Before the age of 10 I thought I wanted to become an actress because my uncle, who I adored, was an actor. However I started to take ballet lessons first, under his instruction, and then was accepted in to the Royal Ballet School. So I initially trained and worked as a professional dancer. Modeling came as an incidental side job when I was 17 and I started to work as an actress three years ago.”

Mizuno’s ethnicity and racial prejudice in the media

“I feel predominantly English so I think I assumed I would have as much chance as any other English girl. I wasn’t completely consciously aware of the deep complex issues to do with race within the entertainment industry. My feeling is that I don’t fit easily into casting moulds because I am considered different.”

“There is definitely a growing level of awareness, which is very positive. But I don’t think we can deny that it [racial prejudice] is still a problem. The fact that white people almost always take the lead in films and TV shows is a clear illustration of this prejudice. Asian characters are often written as stereotypes and have their ethnicity used as a qualifier for their existence.”

Overcoming the prejudice

“There are some obvious steps that could be taken. The film industry is risk averse and imbalanced towards one race and gender. If there was more diversity behind and in front of the camera, film would be a better and truer representation of our society.”

“But in redressing the imbalance, I think it is important not to be reflexive and tokenistic. I have auditioned for characters which were described as African American. To me, this feels like casting which looks to satisfy a quota with an ‘ethnic’ person: a very surface level attempt to rectify a very complicated problem.”

“A more subtle problem lies in the fact that Asian actors have fewer opportunities to develop their skills in comparison to their peers. Therefore their career progression is stunted, and from that a cycle of sorts is created.”

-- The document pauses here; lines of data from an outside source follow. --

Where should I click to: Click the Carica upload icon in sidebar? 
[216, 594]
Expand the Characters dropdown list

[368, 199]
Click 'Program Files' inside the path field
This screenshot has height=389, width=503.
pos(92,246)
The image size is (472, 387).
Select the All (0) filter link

Whitewashing and ethnic representation in the media

“Speaking out is a choice that bears a lot of responsibility so I am grateful for Constance Wu’s voice. Although it is a very sensitive issue we can progress if those affected speak out. I definitely admire and support her for doing so.”

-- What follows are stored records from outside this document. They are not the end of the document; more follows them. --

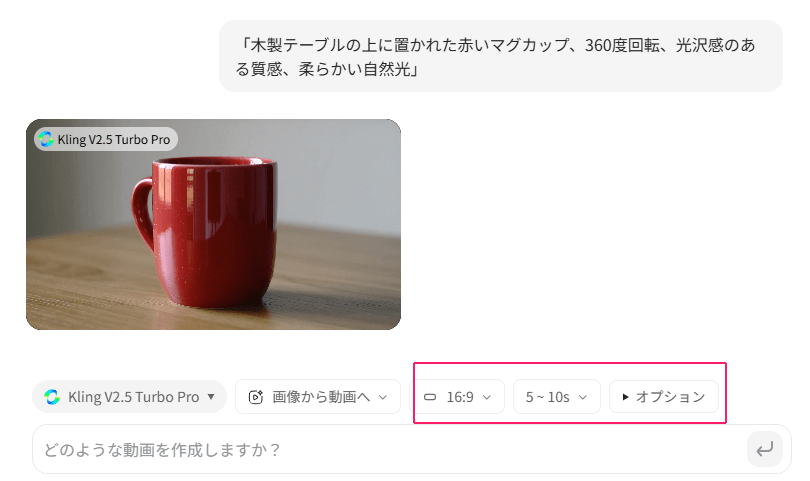Screen dimensions: 810x481
Task: Click the 画像から動画へ mode label
Action: (x=321, y=397)
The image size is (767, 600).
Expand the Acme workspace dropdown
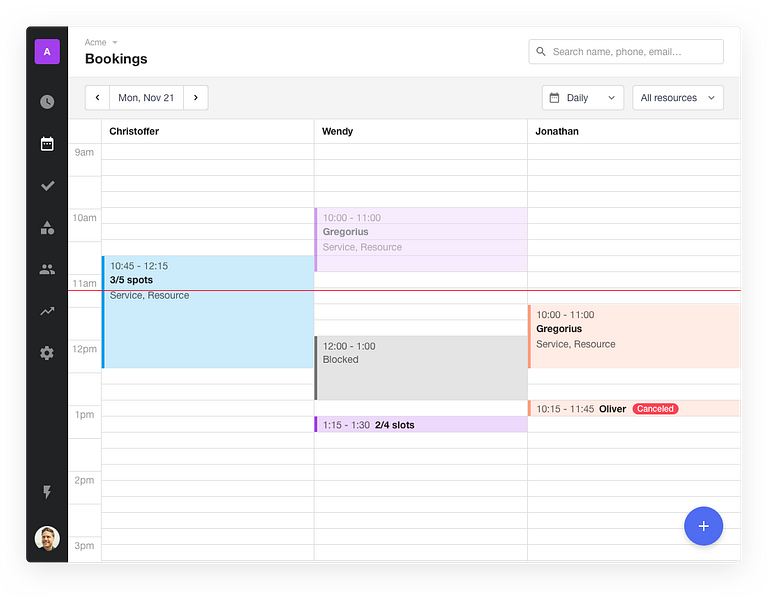click(101, 42)
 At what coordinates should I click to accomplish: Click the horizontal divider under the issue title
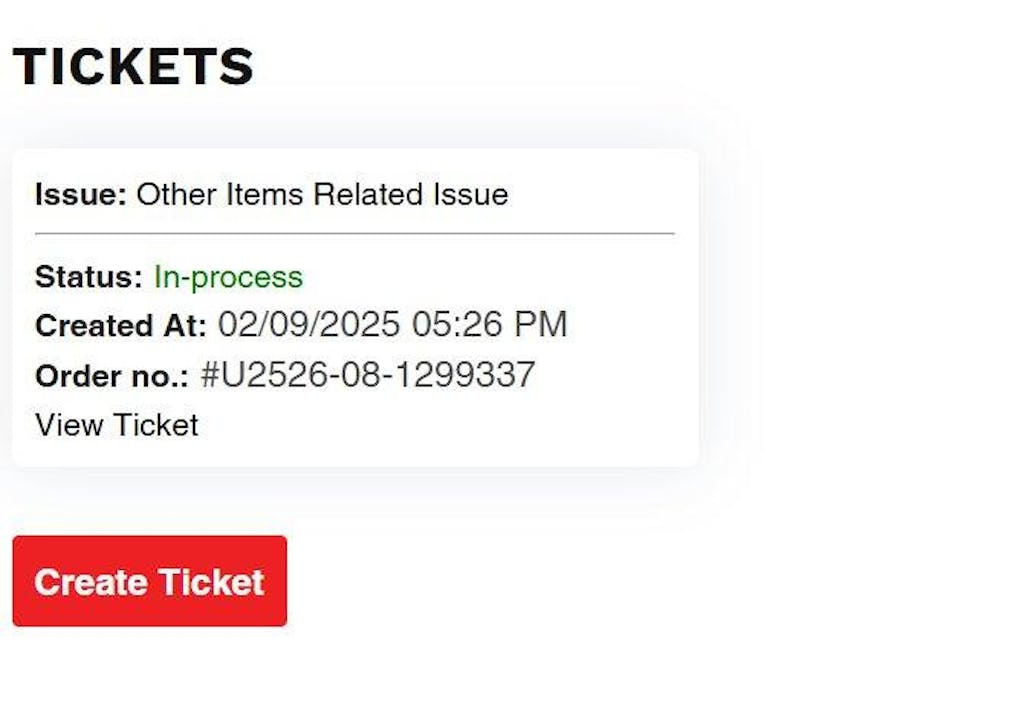click(354, 233)
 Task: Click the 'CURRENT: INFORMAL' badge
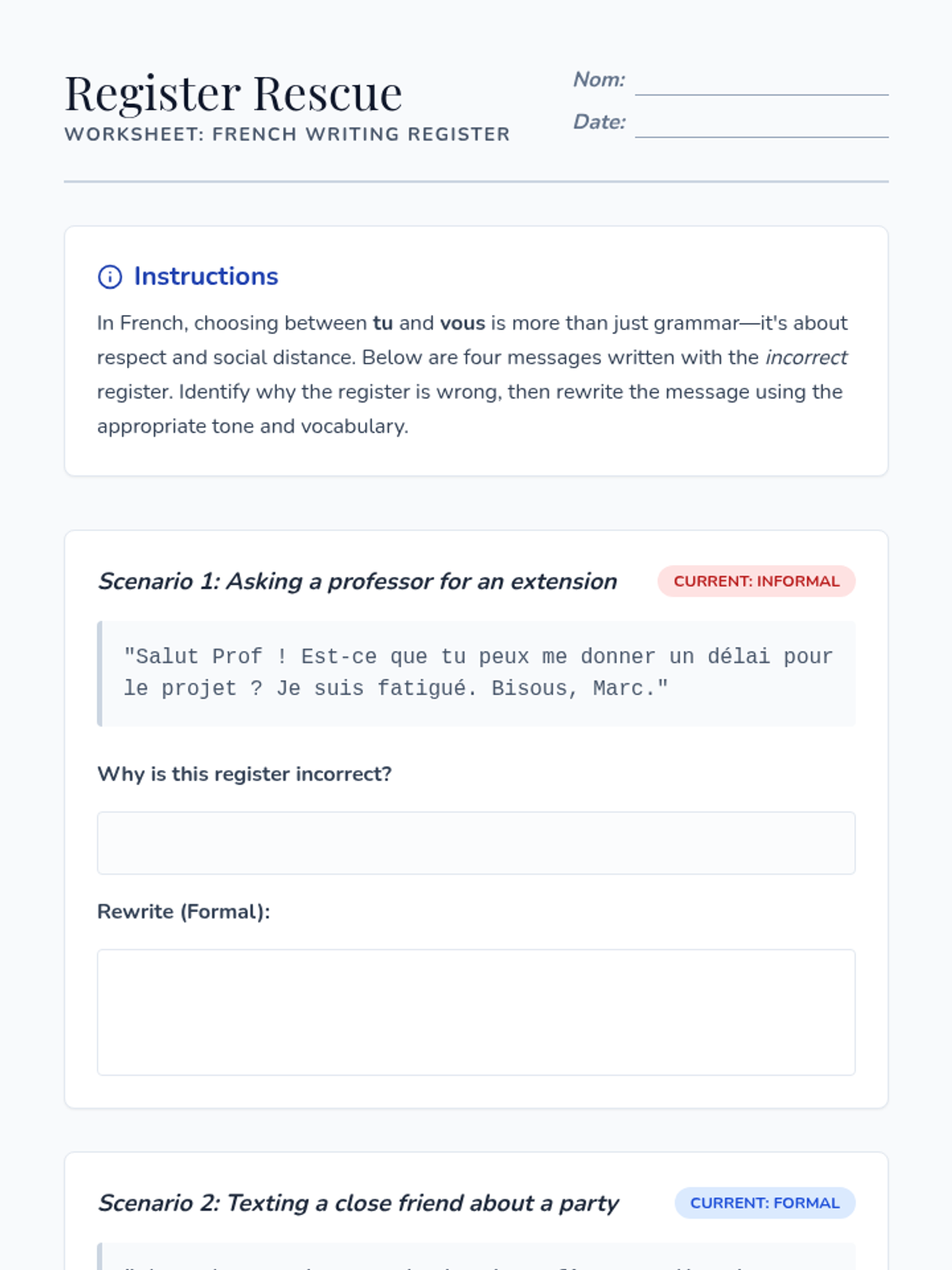click(x=756, y=581)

“There is a serious crisis of racial inequality permeating our current social and political climate and a need for change. We have the chance to tell stories of those with voices that might not be as loud as the ones we are used to hearing but equally as relevant and interesting.”

“I am constantly reminding myself to take pride in my Japanese heritage. It is inherently difficult for me not to resent the part of me that prevents me from getting certain opportunities or for the way it is portrayed in media/society. Really embracing ethnic diversity would help prevent our future generations from feeling this way. It would support them in feeling good about their place in this world and it would ultimately affect the rhythms of inequality moving through our society.”

Advice for the Asian community

“Don’t let it [whitewashing] stop you, but be prepared to work extra hard and keep reminding yourself that is good to be different. Also, self-generating work is very empowering!”